Whenever a line in the data holds the string "computer", copy that line.

__Stored items__
++++++++

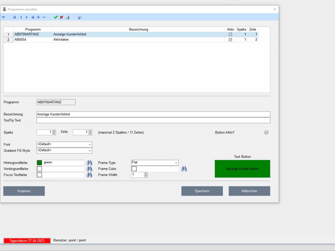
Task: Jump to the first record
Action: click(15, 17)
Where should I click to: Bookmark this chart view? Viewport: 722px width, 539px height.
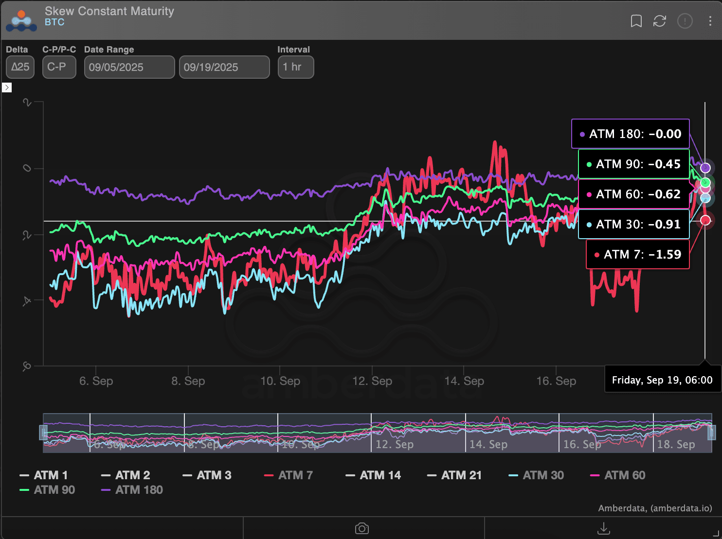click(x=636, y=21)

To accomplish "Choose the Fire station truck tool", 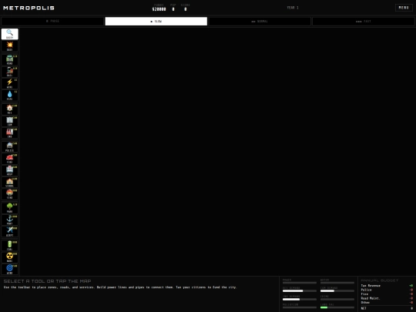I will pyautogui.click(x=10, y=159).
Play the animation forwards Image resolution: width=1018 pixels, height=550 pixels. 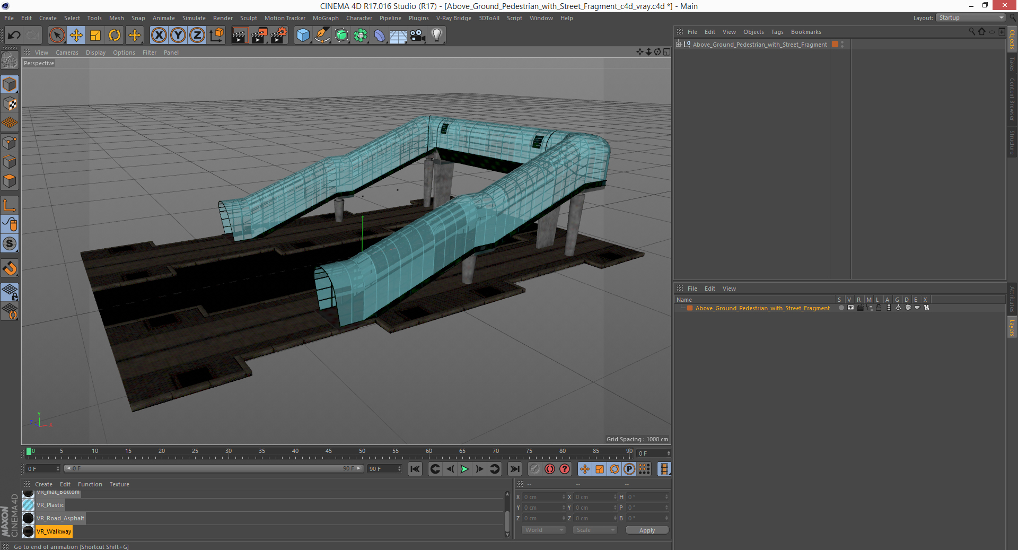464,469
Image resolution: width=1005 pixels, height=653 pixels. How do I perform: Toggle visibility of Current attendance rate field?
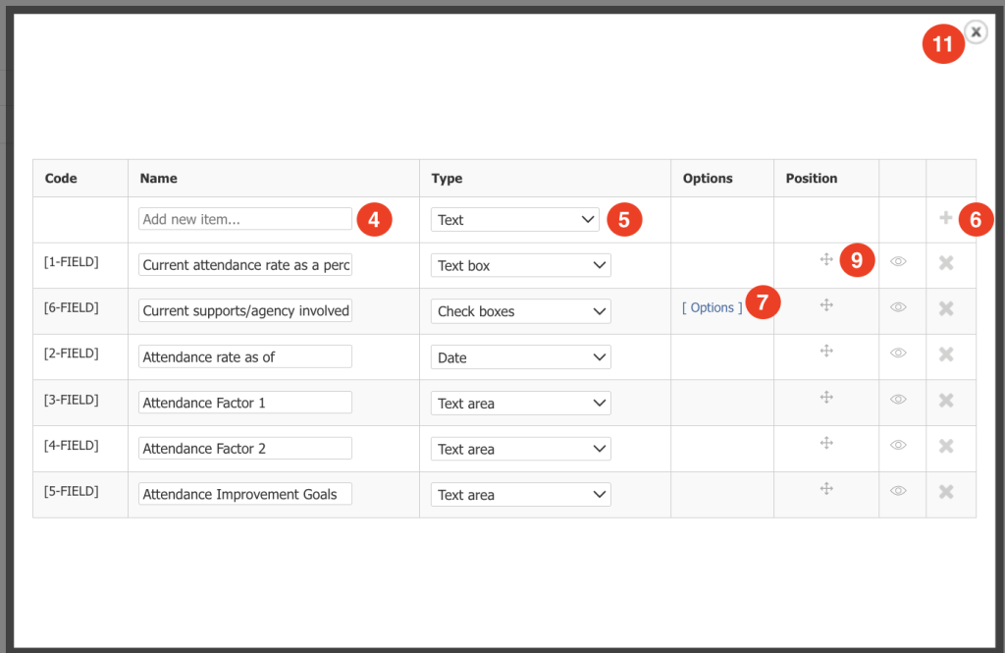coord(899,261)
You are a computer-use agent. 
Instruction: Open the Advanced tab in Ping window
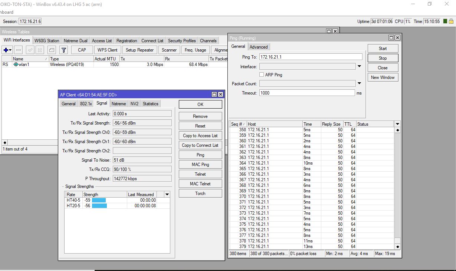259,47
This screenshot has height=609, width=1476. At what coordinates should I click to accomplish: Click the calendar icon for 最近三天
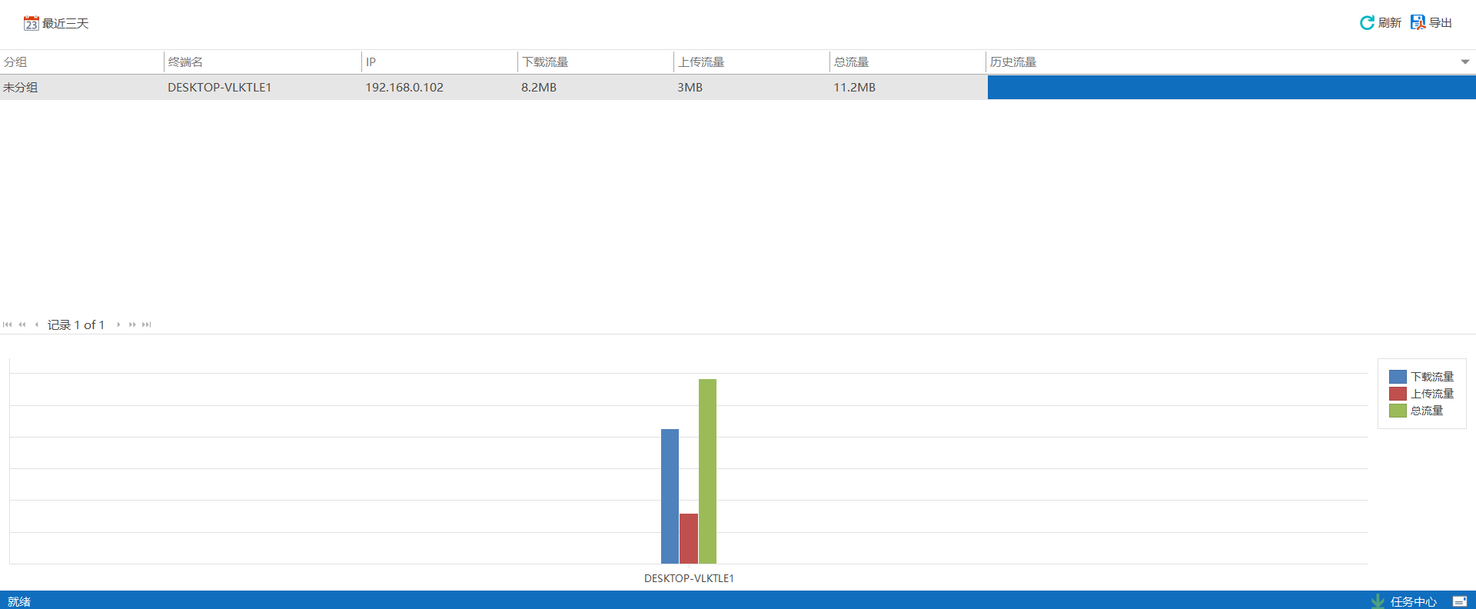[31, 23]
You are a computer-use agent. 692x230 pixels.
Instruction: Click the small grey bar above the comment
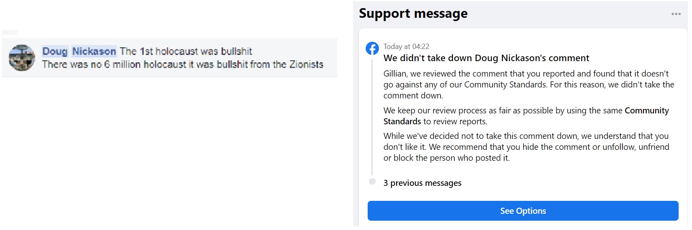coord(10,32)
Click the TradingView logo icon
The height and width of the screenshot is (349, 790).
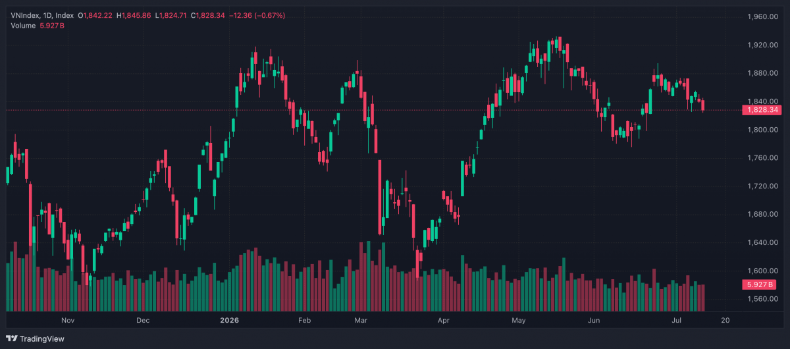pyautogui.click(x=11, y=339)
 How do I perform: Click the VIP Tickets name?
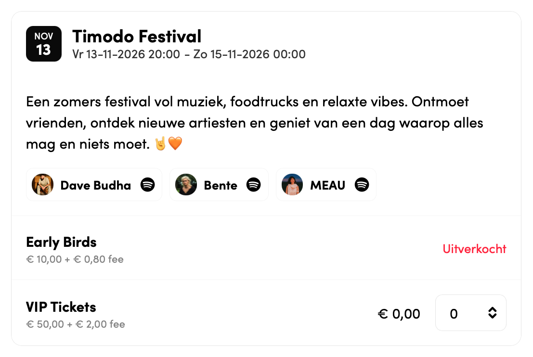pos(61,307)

++++++++

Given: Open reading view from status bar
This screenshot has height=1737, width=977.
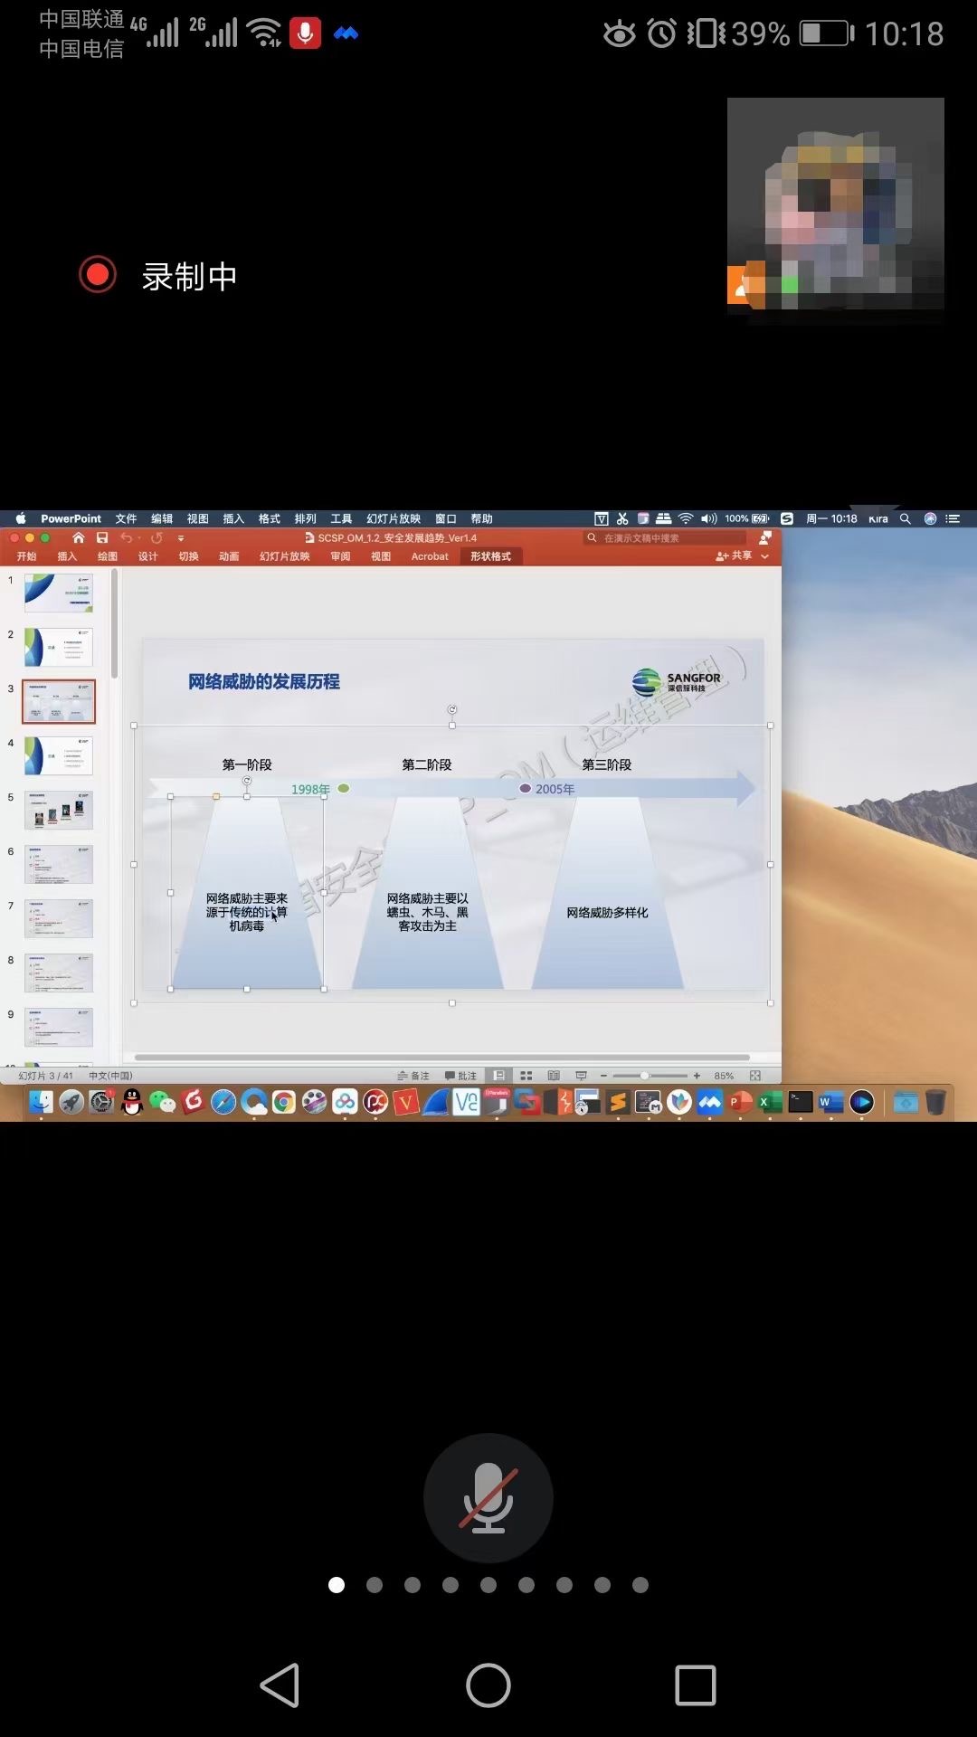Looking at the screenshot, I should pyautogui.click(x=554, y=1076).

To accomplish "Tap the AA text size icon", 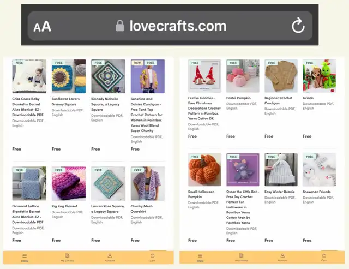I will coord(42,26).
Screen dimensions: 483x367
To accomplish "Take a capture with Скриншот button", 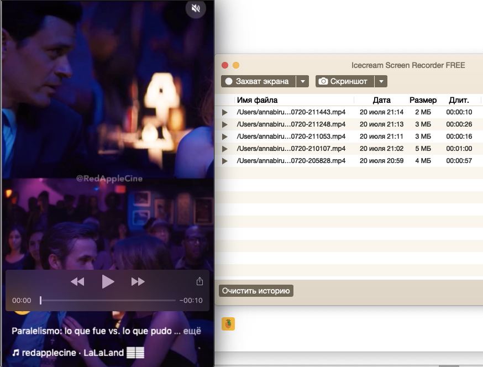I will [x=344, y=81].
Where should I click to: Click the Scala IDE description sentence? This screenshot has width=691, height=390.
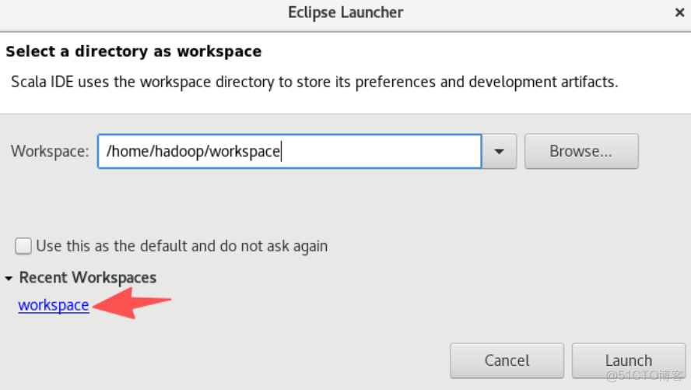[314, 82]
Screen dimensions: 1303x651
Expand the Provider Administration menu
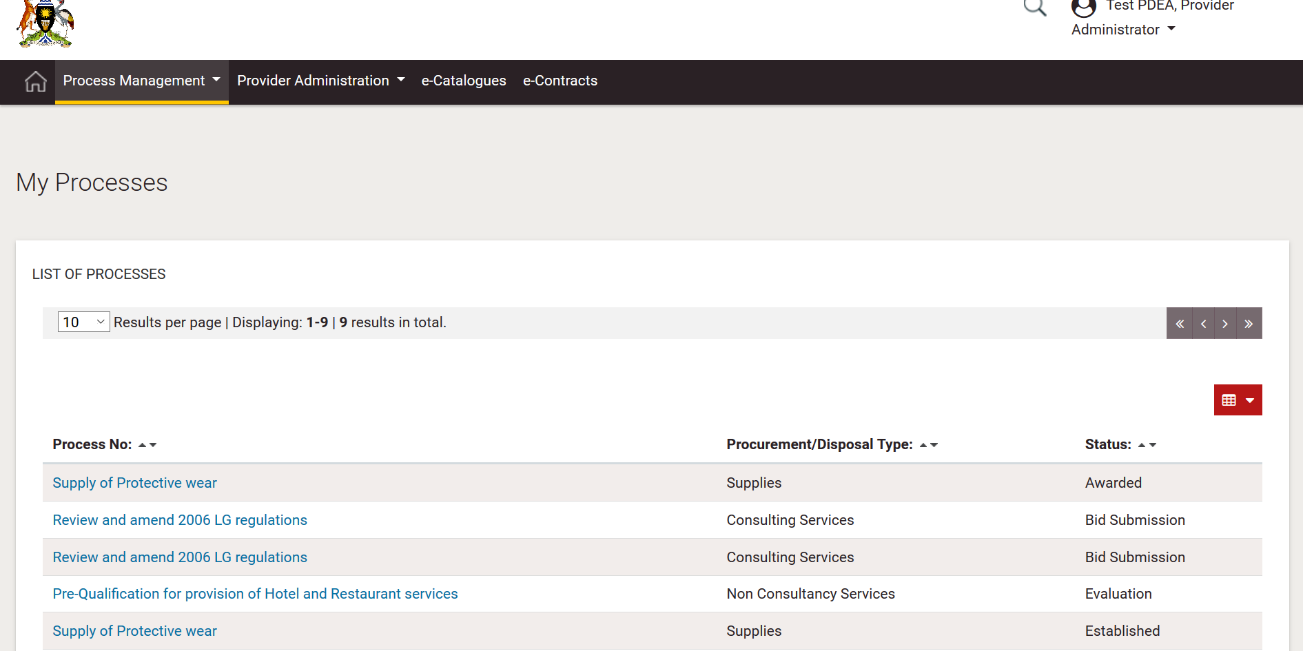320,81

++++++++

__Solution below__
You are a computer-use agent. 
You are a computer-use agent. 692x230 pixels.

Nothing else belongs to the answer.